Is this for just i386? Or is this for amd64/ppc etc?

Maciej Fijalkowski wrote on 2009-05-01 02:11:

amd64 and ppc are only available in enterprise version :-)

We cannot really solve all problems at once, it's one-by-one approach.

Armin Rigo wrote on 2009-05-01 09:47:

illume: if you are comparing with Psyco, then it's definitely "any platform provided someone writes a backend for it". Writing a backend is really much easier than porting the whole of Psyco...

Our vague plans include an AMD64 backend and an LLVM-JIT one, the latter being able to target any platform that LLVM targets.

DSM wrote on 2009-05-01 10:33:

Nice!

I assume that it would be (relatively, as these things go) straightforward for those us interested to turn the x86 assembly backend into a C backend?

I know that even mentioning number-crunching applications gets certain members of the pypy team beating their heads against the wall (lurkers can read the grumbling on irc too!). But with a delegate-to-C backend, those of us who have unimplemented architectures and are in the happy regime where we don't care about compilation overhead can get the benefits of icc's excellent optimizations without having to do any of the work. We'd just need to make sure that the generated C is code that icc can handle. (There are unfortunately idioms that gcc and icc don't do very well with.)

To be clear, I'm not suggesting that the pypy team itself go this route: at the moment it feels like the rest of us should stay out of your way.. laissez les bon temps roulez! :^)

I'm asking instead if there are any obvious gotchas involved in doing so.

Tim Parkin wrote on 2009-05-01 11:28:

Congrats for stage one... exciting times for python..

proteusguy wrote on 2009-05-02 11:48:

Nice job guys! Once you announce that PyPy is pretty much of comparable (90% or better) speed to that of CPython then we will be happy to start running capacity tests of our web services environment on top of it and report back our results.

Given the growing number of python implementations has there ever been a discussion of PyPy replacing CPython as the canonical implementation of python once it consistently breaks performance & reliability issues?

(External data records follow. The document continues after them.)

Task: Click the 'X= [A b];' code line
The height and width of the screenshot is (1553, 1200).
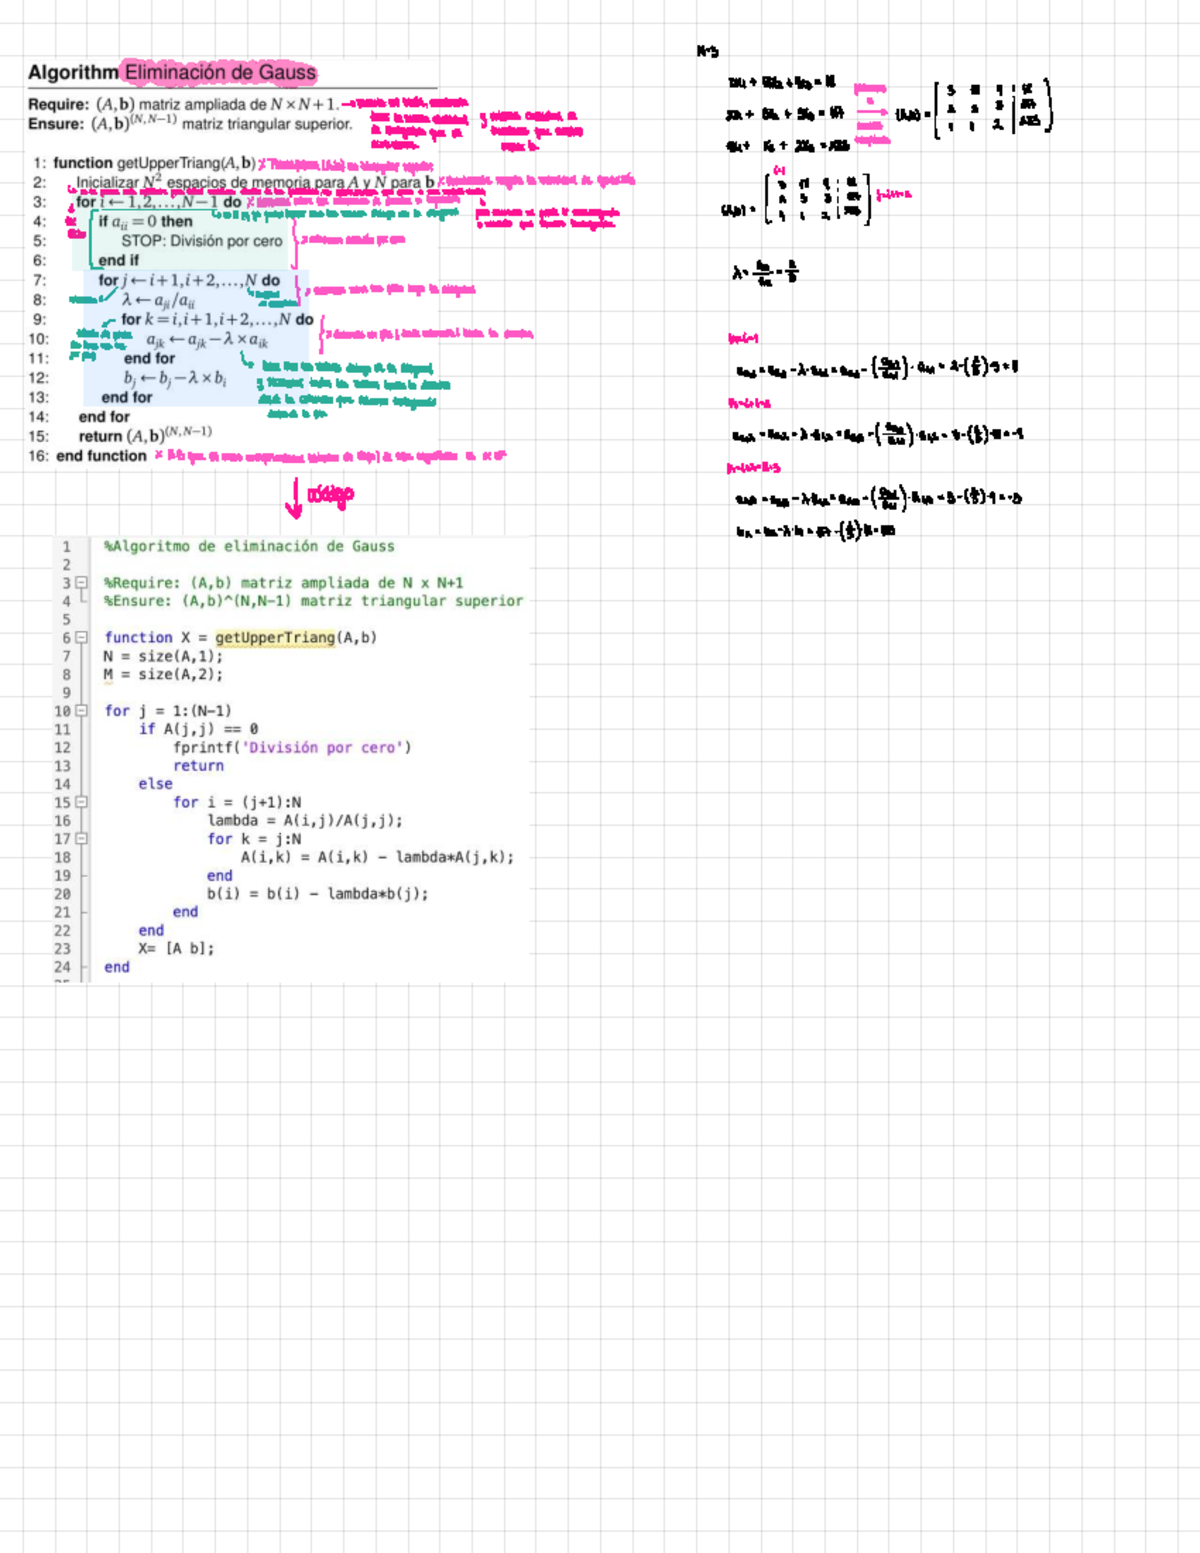Action: coord(176,949)
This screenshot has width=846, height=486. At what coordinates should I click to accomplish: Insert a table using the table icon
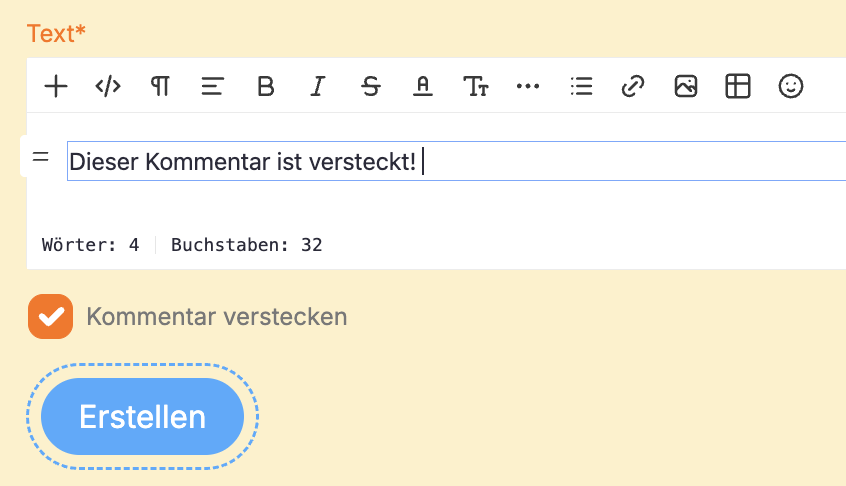pyautogui.click(x=738, y=87)
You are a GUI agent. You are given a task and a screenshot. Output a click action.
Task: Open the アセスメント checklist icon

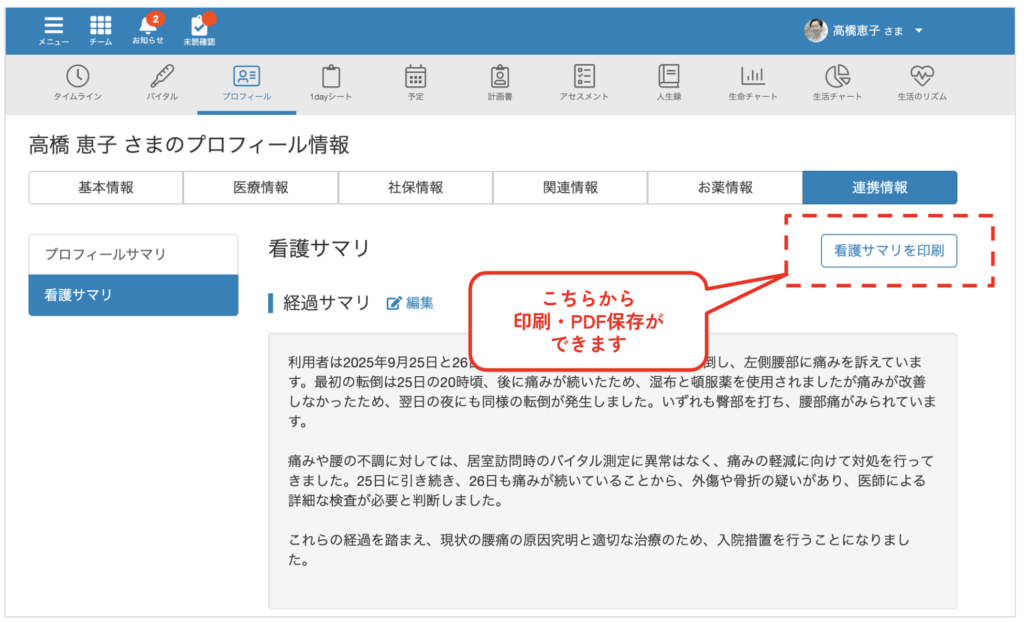[584, 77]
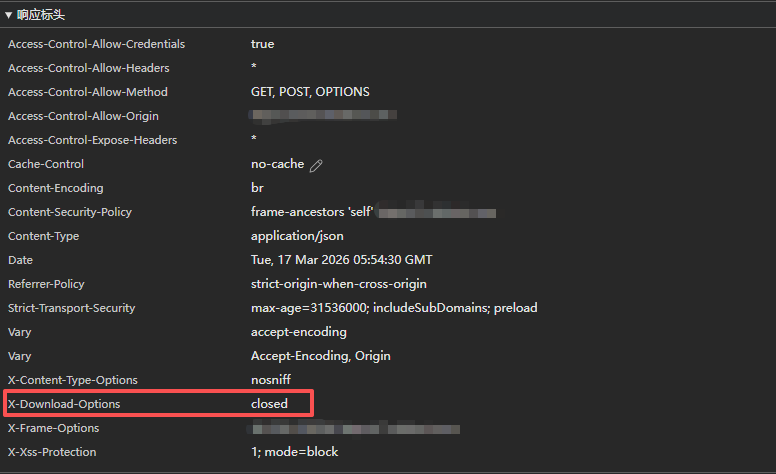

I don't know enough of the details to advocate such a position - just curious if there's been any official thought to the possibility.

Armin Rigo wrote on 2009-05-04 13:55:

DSM, Proteusguy: I'd be happy to answer your questions on the pypy-dev mailing list. I think that there is no answer short enough to fit a blog post comment.

Jacob Hallén wrote on 2009-05-04 14:45:

proteusguy: It is our hope that PyPy can one day replace CPython as the reference implementation, but this depends on many factors. Most of them are way out of our control. It will depend very much on the level of PyPy uptake in the community, but this is just a first step. With enough adoption, the Python developers (the people actually making new versions of CPython) need to be convinced that working from PyPy as a base to develop the language makes sense. If they are convinced, Guido may decide that it is a good idea and make the switch, but not before then.

Anonymous wrote on 2009-05-08 15:36:

See https://moderator.appspot.com/#9/e=c9&t=pypy for Guido's opinion about PyPy.

Anonymous wrote on 2009-05-10 11:19:

Surely gdb is more powerful than pdb because many more people are forced to used gdb. c code is much harder to debug than python code, and needs debugging more often than python code.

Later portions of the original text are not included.